Professor Karim Manji, international winner of an RCP Excellence in Patient Care Award, discusses his winning project which used zinc treatments to manage diarrhea in child patients in India and Tanzania.
Diarrhoeal disease in children is one of the most common illnesses in Tanzania and many sub- Saharan countries, and in India and the South East Asian continent. As diarrhoea is a precursor of malnutrition and even death due to nutrient losses, this work is important. In children, diarrhoea is commonly treated by the use of oral rehydration solution (ORS) therapy and zinc supplements.
Research has shown that zinc helps with gut recovery and immunity building, thus reducing diarrhoea frequency, duration and volume. It has been used since 2007 and is recommended by the World Health Organization (WHO) for use in these countries.
The current dose of 10 mg in children below six months and 20 mg in children above six months for 10–14 days is effective. However, it is associated with vomiting and thus poor compliance on its intake.
Our research in Tanzania and India was to perform a trial of zinc in children with diarrhoea under the age of five years by using lower doses to reduce vomiting yet preserving the therapeutic effect of zinc. We call it a superiority trial for reducing the side effect of vomiting while maintaining the benefits of its therapeutic effect (also termed as non-inferiority), therefore it is called in simple terms ‘Zinc Therapeutic Dose Trial at 5 mg and 10 mg’. In its entirety, the trial will enroll 4,500 children, 2,250 in each of the two countries: India and Tanzania.
In Tanzania, this trial involved screening almost 3,000–4,000 children with diarrhoea to obtain the 2,250 for enrollment. All mothers were educated on water and sanitation hygiene (WASH), which meant that the community was engaged in the public health of hand washing, food preparation, hygiene, and the recognition of danger and dehydration signs.
Children were also weighed and had their nutritional status checked, with further education given on feeding and growth monitoring.
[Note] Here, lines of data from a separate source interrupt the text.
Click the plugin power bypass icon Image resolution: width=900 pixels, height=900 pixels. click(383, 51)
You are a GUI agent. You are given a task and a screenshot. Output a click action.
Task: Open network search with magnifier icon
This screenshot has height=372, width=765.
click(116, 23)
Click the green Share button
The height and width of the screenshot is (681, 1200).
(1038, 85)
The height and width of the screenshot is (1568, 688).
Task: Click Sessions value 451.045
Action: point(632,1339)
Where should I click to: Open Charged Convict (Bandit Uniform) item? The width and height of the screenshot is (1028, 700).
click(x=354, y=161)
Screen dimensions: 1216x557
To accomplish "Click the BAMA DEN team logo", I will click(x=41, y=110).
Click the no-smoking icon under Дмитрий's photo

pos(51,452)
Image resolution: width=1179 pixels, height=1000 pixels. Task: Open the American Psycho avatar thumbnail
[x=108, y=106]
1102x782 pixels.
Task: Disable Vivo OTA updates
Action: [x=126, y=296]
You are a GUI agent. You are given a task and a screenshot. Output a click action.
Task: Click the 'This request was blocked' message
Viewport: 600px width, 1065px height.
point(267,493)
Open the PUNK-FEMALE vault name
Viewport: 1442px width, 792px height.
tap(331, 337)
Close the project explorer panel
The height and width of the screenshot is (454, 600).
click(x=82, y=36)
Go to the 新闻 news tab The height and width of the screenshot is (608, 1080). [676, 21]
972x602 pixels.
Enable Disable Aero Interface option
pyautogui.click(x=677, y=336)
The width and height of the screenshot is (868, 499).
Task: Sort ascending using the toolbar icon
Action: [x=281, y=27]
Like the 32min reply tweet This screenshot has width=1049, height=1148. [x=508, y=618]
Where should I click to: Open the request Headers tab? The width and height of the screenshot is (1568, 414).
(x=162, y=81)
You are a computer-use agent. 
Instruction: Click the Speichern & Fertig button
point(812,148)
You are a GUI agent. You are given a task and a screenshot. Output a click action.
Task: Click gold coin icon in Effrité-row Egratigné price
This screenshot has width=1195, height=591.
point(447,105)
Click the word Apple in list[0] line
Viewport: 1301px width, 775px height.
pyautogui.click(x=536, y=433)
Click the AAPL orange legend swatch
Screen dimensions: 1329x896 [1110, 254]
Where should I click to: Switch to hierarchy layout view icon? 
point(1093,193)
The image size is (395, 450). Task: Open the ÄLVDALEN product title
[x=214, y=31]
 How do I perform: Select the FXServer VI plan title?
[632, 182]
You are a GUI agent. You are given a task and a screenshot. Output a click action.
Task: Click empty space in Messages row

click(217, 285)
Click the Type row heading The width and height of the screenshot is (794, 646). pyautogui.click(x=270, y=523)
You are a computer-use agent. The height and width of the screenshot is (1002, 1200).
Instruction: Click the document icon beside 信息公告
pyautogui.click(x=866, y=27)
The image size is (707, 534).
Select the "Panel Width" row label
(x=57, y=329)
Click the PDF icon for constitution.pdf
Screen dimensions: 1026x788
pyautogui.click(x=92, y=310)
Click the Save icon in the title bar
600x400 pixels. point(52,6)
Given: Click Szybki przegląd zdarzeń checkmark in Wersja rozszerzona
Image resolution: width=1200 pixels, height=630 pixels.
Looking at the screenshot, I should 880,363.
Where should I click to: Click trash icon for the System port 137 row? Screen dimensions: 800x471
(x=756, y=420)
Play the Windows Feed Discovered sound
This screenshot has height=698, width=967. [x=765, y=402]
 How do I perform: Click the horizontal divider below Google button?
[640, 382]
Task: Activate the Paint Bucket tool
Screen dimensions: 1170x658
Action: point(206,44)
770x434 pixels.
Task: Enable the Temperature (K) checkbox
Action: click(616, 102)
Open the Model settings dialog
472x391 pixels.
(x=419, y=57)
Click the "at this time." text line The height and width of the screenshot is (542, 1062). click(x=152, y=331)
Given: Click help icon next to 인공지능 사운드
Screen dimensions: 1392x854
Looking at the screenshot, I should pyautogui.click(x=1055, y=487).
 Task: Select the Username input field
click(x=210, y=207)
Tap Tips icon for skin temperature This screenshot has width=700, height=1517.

Those that were not eligible for enrolment were also counselled and given good training on the use of oral rehydration salts (ORS), and the standard of care for zinc and nutrition.
This study is funded by the Bill & Melinda Gates Foundation through able and apt coordination by the WHO. In India it is led by Prof Sunil Sazawal and his team. In Tanzania we work in collaboration with the Boston Children's Hospital at Harvard Medical School with Professor Chris Duggan, and the Muhimbili University of Health and Allied Sciences (MHAS) in Tanzania.
The carer/mother is consented appropriately and educated about the study. The dosing is supervised, and the child is followed up for 60 days at regular intervals. During this follow up, important information on the duration, frequency and volume of loose stools, as well as vomiting, is meticulously recorded.
The mother is empowered by learning how to record using a simple tool in the form of a daily picture diary during the zinc therapy. This has helped them teach their neighbours and relatives, and helped them to recognise future danger signs which will be detrimental to a child’s health in relation to diarrhoea.
The children are also tested for plasma zinc levels as a measure in the community. This is done by taking blood and spinning (centrifuging) it for 15 minutes to separate the plasma, and this is done very meticulously. These samples are stored at -90°C and shipped to the Centre of Public Health Kinetics in India for testing using a specialised technique with atomic absorption spectrometry.
The patient care component is the intense engagement of the mother in the care of the child, from which we will not only get information on the right dosage to use in diarrhoea, but ensure that others understand the simple knowledge and importance of good care and monitoring during diarrhoea.
Our follow up rate for the study was 99.7% and compliance was also the same.
The challenges we faced were at the start up, with institutional review boards, procurements and establishing the set-up of research and building trust, particularly from the fathers and the community. The establishment of the laboratory and the sensitive time point using stopwatches for centrifuging, and the challenge of coping with electricity interruptions, were all swiftly tackled with the highest degree of integrity and scientific quality was maintained.
We have now managed to develop a rapport with the community and the situation is now very conducive as we continue to cater for these children and their families even after completion of the study. We have completed the trial and are now analysing the clinical results to be published sometime later this year.
We are meeting with our counterpart, the Indian team, to analyse this data and investigate the details of plasma zinc as well. The analysis will lead us to report the crucial findings and in the near future we shall be able to advise the WHO on future recommendations for the use of zinc as a therapy for diarrhoea in children. This will thus have an impact on these two continents and globally.
We are very thankful for the WHO and the Bill & Melinda Gates Foundation for their support and trust, as well as the children in Africa and India, and the mothers who took care of us (when we were children too) in such hard circumstances.